** Opening Data in this exercise block **

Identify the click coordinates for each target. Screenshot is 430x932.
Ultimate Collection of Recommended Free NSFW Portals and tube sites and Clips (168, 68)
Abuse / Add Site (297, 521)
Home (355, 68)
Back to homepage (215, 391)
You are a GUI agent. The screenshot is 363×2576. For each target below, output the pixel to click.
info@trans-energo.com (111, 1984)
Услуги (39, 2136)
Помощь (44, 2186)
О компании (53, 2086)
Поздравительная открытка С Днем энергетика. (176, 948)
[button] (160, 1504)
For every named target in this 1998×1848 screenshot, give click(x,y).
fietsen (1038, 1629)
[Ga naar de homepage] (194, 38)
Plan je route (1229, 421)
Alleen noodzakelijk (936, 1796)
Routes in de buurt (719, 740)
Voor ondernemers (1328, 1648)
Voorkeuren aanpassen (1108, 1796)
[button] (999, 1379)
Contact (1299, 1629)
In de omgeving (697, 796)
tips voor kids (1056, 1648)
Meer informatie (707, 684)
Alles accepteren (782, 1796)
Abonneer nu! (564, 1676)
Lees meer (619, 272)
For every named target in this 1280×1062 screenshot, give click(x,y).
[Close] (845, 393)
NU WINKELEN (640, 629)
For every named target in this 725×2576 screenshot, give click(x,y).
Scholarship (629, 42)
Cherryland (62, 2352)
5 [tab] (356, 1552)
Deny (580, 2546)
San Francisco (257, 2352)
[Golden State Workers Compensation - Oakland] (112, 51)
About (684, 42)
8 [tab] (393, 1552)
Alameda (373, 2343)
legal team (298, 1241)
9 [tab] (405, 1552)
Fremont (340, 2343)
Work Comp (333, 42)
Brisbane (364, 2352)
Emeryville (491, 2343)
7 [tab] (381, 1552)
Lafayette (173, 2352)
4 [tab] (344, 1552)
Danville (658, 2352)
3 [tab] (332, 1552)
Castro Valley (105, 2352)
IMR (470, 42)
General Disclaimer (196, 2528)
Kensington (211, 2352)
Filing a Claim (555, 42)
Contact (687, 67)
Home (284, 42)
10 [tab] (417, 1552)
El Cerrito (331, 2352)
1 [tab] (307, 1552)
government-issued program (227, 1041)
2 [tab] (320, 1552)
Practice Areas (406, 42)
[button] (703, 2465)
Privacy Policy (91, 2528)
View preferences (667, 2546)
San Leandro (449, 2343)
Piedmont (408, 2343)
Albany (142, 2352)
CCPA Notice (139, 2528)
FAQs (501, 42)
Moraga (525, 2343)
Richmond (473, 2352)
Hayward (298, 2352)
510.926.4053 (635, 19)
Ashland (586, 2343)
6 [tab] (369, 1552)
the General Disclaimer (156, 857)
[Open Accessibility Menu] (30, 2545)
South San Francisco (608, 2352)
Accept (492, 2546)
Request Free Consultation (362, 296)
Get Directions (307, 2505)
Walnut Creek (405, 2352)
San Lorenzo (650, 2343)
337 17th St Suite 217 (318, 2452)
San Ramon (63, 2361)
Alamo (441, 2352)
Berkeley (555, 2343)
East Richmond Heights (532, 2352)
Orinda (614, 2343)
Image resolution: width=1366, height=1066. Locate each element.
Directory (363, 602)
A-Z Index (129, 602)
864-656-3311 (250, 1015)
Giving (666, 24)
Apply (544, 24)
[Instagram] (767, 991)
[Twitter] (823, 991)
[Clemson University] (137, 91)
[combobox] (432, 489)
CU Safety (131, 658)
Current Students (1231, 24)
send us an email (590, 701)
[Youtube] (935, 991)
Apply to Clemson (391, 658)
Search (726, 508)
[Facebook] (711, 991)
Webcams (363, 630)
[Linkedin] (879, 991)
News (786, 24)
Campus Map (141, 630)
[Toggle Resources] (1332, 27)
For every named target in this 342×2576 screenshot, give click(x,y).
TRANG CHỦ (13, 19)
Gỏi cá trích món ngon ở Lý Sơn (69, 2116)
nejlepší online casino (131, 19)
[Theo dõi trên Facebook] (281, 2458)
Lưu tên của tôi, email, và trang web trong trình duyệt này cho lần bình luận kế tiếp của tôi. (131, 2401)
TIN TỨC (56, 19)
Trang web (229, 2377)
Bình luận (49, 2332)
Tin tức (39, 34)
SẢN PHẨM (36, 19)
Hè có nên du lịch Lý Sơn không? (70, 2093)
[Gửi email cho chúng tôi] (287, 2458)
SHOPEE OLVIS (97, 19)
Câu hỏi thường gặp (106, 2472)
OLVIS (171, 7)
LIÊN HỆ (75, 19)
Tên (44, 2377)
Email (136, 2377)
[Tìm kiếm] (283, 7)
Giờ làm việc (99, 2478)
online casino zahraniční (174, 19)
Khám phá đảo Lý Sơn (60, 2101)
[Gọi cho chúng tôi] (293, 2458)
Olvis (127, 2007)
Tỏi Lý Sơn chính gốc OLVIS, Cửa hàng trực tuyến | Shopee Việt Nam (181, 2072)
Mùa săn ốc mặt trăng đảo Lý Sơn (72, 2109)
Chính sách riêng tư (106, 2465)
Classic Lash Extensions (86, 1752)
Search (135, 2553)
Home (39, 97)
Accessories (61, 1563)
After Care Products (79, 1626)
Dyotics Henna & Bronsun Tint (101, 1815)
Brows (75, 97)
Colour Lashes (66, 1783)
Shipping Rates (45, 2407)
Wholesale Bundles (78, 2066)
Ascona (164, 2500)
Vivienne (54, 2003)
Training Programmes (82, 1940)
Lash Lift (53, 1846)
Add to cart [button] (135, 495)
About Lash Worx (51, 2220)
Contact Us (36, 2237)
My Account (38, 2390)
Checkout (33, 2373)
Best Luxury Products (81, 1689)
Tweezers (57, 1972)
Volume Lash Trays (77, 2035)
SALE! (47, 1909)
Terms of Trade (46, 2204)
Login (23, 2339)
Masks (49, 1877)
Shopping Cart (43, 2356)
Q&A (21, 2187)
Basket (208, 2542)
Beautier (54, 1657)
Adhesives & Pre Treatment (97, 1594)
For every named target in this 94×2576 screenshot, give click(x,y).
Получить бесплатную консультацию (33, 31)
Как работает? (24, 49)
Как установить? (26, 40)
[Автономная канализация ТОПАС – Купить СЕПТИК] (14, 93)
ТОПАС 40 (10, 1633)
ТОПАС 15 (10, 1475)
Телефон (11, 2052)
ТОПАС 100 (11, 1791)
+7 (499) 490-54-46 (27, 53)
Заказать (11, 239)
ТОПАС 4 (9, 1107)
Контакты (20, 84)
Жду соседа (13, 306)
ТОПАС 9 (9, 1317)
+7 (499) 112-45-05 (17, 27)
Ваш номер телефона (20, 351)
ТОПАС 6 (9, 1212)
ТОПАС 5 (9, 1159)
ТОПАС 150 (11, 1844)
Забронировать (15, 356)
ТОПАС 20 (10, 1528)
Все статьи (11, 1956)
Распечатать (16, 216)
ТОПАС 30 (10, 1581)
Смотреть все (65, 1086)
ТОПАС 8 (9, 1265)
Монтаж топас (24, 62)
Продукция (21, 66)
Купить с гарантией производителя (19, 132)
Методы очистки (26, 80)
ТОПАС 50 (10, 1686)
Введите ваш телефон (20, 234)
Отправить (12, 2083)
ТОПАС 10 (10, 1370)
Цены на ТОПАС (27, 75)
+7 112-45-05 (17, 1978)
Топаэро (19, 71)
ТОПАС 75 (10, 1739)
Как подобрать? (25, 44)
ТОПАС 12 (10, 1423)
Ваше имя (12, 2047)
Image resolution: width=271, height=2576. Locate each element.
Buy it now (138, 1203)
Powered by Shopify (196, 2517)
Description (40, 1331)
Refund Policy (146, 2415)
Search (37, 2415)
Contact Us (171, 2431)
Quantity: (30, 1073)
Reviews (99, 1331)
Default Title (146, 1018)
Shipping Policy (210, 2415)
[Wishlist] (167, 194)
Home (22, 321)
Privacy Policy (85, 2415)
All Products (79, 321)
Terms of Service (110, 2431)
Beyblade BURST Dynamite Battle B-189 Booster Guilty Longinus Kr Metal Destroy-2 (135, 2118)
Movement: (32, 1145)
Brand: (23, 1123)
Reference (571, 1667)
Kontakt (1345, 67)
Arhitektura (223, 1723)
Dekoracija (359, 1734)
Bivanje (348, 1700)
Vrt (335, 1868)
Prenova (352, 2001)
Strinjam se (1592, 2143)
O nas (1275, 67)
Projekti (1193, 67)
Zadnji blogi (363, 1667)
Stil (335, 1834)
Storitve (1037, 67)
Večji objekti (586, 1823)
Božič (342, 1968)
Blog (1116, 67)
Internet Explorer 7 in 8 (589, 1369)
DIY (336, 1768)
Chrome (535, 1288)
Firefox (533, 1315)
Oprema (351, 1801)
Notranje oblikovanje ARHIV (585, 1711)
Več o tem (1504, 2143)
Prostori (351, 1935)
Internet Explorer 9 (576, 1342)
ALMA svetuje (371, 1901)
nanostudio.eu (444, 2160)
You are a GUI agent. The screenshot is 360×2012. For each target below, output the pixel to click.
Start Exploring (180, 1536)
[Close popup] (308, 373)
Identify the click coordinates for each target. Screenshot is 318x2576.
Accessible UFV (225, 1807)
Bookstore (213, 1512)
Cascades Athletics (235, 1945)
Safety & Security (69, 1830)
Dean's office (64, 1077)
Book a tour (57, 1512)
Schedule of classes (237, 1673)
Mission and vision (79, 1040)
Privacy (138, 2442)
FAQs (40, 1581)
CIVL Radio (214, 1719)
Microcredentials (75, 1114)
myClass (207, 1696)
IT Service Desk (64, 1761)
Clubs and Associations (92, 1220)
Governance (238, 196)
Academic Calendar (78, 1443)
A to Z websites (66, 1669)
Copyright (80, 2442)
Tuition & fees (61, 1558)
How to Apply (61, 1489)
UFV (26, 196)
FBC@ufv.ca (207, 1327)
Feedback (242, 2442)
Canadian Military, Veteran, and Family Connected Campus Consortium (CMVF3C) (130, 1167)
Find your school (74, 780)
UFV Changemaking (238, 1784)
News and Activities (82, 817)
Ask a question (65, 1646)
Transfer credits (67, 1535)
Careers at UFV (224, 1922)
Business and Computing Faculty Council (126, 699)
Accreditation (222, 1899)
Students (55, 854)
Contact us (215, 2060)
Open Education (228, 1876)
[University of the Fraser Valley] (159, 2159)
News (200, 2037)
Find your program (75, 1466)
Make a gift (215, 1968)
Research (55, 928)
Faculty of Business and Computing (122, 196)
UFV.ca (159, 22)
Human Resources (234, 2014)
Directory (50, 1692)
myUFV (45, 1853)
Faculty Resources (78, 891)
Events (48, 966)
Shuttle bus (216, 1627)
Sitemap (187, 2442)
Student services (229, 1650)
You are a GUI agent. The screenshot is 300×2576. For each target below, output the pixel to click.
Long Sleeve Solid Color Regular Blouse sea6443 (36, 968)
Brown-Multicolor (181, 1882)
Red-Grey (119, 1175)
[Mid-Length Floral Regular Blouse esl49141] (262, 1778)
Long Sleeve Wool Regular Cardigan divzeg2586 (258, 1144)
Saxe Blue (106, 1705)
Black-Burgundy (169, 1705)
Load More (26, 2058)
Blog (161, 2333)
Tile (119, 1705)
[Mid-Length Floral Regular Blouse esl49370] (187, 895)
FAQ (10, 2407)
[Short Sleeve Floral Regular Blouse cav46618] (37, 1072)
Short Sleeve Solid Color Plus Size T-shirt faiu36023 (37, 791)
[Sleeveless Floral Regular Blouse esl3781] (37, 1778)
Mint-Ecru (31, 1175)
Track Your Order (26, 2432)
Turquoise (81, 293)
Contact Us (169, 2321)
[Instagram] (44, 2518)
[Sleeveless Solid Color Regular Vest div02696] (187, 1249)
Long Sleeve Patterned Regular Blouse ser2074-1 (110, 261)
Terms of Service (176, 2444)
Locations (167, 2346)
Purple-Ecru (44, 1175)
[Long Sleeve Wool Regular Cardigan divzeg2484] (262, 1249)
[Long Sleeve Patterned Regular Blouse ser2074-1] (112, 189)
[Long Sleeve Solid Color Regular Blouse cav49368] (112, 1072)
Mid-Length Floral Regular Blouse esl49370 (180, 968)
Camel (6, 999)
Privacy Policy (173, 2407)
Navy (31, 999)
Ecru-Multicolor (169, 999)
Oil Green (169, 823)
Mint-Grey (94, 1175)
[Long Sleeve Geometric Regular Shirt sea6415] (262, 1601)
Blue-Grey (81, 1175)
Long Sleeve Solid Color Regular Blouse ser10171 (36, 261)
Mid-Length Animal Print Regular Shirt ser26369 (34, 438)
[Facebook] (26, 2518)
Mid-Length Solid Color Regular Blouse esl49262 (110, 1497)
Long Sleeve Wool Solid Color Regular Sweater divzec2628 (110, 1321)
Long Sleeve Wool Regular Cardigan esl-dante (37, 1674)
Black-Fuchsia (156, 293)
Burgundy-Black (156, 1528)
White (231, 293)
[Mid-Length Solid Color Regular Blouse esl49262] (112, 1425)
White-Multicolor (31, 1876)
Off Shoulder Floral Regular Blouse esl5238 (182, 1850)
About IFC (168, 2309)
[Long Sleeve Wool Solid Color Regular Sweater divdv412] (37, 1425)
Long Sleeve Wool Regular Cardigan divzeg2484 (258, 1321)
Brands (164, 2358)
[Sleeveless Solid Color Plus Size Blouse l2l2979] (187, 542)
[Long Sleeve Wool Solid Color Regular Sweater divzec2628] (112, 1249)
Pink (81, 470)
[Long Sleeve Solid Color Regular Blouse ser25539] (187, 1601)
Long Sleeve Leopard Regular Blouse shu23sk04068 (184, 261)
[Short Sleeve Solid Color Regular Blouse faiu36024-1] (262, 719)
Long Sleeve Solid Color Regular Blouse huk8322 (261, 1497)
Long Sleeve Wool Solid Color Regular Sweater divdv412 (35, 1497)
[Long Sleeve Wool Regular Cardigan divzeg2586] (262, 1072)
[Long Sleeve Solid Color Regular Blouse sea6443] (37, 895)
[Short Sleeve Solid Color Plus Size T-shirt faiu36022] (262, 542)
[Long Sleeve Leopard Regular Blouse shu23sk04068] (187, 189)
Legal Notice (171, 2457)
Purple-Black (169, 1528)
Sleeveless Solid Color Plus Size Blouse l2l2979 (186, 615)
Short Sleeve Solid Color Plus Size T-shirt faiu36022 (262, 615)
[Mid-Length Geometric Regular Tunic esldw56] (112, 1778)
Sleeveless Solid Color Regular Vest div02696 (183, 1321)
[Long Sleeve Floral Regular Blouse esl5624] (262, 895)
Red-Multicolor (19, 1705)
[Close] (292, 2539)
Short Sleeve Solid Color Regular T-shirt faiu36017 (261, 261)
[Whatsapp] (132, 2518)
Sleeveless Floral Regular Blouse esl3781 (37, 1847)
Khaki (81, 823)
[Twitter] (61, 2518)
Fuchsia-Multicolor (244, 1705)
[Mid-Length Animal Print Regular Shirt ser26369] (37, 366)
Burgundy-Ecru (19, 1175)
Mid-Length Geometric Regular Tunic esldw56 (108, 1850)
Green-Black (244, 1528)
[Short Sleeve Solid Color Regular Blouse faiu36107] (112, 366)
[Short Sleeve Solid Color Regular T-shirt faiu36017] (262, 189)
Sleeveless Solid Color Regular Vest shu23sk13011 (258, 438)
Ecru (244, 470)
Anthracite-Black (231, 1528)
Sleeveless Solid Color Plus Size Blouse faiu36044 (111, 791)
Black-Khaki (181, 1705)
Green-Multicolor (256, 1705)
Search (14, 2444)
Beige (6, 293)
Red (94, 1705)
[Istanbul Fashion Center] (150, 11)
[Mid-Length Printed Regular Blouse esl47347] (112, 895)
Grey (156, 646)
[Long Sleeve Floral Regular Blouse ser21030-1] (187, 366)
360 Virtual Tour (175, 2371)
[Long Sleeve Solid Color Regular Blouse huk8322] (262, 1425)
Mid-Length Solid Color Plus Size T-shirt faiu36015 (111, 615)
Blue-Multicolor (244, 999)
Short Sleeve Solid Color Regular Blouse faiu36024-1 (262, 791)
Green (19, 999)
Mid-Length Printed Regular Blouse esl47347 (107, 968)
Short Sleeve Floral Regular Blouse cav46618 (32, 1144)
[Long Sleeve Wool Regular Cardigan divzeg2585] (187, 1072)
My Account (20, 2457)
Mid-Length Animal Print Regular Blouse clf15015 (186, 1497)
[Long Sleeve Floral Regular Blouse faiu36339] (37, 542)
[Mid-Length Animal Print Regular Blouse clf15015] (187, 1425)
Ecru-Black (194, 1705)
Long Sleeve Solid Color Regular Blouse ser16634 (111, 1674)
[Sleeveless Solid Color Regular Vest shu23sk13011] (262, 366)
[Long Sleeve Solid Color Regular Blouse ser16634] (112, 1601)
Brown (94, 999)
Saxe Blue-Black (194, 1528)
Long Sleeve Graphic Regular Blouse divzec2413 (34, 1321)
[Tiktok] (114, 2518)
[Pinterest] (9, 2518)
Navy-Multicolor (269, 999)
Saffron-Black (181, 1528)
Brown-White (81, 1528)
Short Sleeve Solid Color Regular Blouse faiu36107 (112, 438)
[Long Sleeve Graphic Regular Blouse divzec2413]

** Closing Data in this exercise block **

Your instructions = Print, from the entries above, the line with "Dyotics Henna & Bronsun Tint (101, 1815)", the line with "Получить бесплатную консультацию (33, 31)" and all lines between them, exactly and with nothing else.

Problem solution =
Dyotics Henna & Bronsun Tint (101, 1815)
Brows (75, 97)
Colour Lashes (66, 1783)
Shipping Rates (45, 2407)
Wholesale Bundles (78, 2066)
Ascona (164, 2500)
Vivienne (54, 2003)
Training Programmes (82, 1940)
Lash Lift (53, 1846)
Add to cart [button] (135, 495)
About Lash Worx (51, 2220)
Contact Us (36, 2237)
My Account (38, 2390)
Checkout (33, 2373)
Best Luxury Products (81, 1689)
Tweezers (57, 1972)
Volume Lash Trays (77, 2035)
SALE! (47, 1909)
Terms of Trade (46, 2204)
Login (23, 2339)
Masks (49, 1877)
Shopping Cart (43, 2356)
Q&A (21, 2187)
Basket (208, 2542)
Beautier (54, 1657)
Adhesives & Pre Treatment (97, 1594)
For every named target in this 94×2576 screenshot, give click(x,y).
Получить бесплатную консультацию (33, 31)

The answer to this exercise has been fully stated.